• Exercise prompt: Nothing but the lines from the one containing "Check Balance Online (202, 495)" through the final line of the listing should appear in the answer, each exactly as written.

• Data under study:
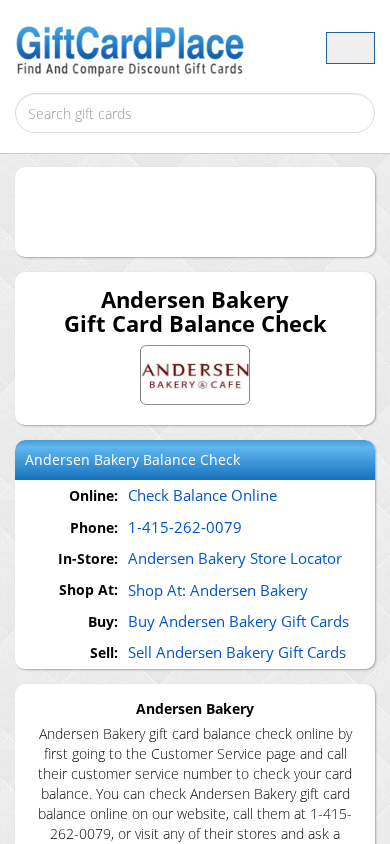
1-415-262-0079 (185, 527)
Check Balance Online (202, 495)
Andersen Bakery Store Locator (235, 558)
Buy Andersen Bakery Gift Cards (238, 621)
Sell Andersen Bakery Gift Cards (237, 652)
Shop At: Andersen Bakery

• Response area:
Check Balance Online (202, 495)
Andersen Bakery Store Locator (235, 558)
Buy Andersen Bakery Gift Cards (238, 621)
Sell Andersen Bakery Gift Cards (237, 652)
Shop At: Andersen Bakery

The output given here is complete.